Reception "Puppet Theater" . If you find it difficult to communicate with people who are emotionally significant to you, use this technique. Imagine that they are just caricatured characters from the TV show “Dolls”. And let them say nonsense when communicating with each other. And you just watch it from the outside and make your own assessments. Like, this smart guy pretends to be a superman, and the other one pretends to be a strong personality, a professional, and he himself is a weakling, just bluffing. Play this show until you laugh. Your laughter is an indication that the technique worked.

From the site Elitarium.ru

Introjection

This is the tendency to appropriate the beliefs and attitudes of other people without criticism, without trying to change them and make them your own.
A person endows himself with traits and properties of other people. For example, he takes on the functions of an annoying mentor, because the manifestation of such a trait in other people annoys or traumatizes him. In order to relieve internal conflict and avoid psychological discomfort, a person appropriates the beliefs, values ​​and attitudes of other people. The earliest introject is parental teaching, which is absorbed by a person without critically thinking about its value.

An example of introjection: an impressionable man tries to hold back his tears because he has learned from his parents that an adult should not cry in the presence of strangers. Or a person constantly criticizes himself because he has internalized (introjected) his parents’ attitude towards him.
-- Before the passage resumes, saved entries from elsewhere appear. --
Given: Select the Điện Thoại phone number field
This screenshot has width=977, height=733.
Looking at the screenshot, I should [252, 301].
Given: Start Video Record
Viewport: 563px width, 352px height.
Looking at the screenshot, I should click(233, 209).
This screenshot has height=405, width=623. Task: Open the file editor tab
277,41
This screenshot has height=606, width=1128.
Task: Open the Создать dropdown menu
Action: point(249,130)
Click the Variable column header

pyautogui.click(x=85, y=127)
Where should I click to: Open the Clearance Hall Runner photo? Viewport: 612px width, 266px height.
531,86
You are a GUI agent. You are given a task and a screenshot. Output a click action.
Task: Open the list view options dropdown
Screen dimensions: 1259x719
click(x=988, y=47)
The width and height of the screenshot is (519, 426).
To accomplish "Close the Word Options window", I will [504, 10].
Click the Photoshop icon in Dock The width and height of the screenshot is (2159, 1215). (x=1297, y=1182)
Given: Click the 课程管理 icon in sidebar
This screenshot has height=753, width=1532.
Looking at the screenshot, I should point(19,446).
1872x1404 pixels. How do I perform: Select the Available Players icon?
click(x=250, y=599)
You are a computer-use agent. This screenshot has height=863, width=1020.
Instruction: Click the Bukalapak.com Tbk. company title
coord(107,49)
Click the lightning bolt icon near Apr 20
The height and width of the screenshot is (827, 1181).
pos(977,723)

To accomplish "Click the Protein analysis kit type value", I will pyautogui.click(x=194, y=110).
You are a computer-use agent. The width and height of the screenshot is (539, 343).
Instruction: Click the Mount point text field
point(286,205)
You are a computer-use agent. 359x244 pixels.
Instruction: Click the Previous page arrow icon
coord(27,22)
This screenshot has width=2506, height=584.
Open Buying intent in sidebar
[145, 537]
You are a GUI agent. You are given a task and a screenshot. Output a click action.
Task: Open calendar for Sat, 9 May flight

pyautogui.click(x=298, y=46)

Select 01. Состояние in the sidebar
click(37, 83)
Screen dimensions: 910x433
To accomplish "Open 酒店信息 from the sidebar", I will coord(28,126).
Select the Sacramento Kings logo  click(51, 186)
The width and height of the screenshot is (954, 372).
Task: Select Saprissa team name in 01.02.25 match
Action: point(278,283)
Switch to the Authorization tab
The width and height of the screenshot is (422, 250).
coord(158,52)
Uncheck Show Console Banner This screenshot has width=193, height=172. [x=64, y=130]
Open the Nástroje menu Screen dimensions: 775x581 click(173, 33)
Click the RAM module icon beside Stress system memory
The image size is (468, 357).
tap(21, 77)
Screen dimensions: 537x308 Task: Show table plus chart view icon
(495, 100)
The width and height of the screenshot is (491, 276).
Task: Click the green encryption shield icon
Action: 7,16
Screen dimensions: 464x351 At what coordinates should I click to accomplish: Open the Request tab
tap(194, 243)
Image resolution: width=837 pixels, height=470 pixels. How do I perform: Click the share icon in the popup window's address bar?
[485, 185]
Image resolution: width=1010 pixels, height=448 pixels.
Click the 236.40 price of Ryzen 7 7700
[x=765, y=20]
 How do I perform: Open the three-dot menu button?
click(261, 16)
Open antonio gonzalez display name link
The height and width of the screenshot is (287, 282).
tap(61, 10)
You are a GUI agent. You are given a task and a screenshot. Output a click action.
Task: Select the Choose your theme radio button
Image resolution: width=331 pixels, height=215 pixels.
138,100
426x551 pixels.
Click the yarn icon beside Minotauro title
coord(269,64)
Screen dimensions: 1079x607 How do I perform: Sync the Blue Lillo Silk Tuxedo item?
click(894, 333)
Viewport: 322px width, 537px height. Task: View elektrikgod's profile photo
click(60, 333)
The likelihood of this method of protection occurring is the higher, the stronger and (or) longer the influence of external or internal blockers of desires, on the one hand, and the more impossible it is to remove these blockers and more fully fulfill one’s desires and achieve one’s goals, on the other. In this case, the impossibility of eliminating the frustrator is accompanied by the displacement of negative energy on the replacement object.

The subject's turning against himself results in the formation of physical and mental symptoms, i.e., signs of illness. Physical bodily symptoms include: cold feet and hands, sweating, cardiac arrhythmia, dizziness, severe headaches, high or low blood pressure, muscle spasms, dermatitis, bronchial asthma, etc.

What is psychological protection

For the first time, different types of psychological defense and their action were described by S. Freud

An important place in his theory is occupied by the problem of the conflict between “It” and “I”, between the suppressed or unconscious desires of the unconscious and the social control of consciousness. The inability to satisfy these desires, their contradiction to the norms of society or objective reality causes a person to feel discomfort, anxiety, and often even stronger experiences

Increasing dissatisfaction and internal conflict can lead to serious psychological problems and even diseases.

In this situation, the means of psychological defense developed over millennia of evolution come into force. This is an unconscious and poorly controlled reaction to internal destabilization. Defensive behavior often looks strange and illogical even to the person himself, not to mention those around him. But for some time it helps to ease unpleasant experiences, block internal conflict and stabilize the psyche.

Depersonalization

This is the perception of other people as impersonal, devoid of individuality, representatives of a certain group.
If the subject does not allow himself to think of others as people who have feelings and personality, he protects himself from perceiving them on an emotional level. With depersonalization, other people are perceived only as the embodiment of their social role: they are patients, doctors, teachers. The act of depersonalizing other people can “protect” the subject to a certain extent. This makes it possible, for example, for doctors to treat their patients without experiencing their suffering. In addition, this allows them to hide their real feelings (like or dislike) behind a professional mask.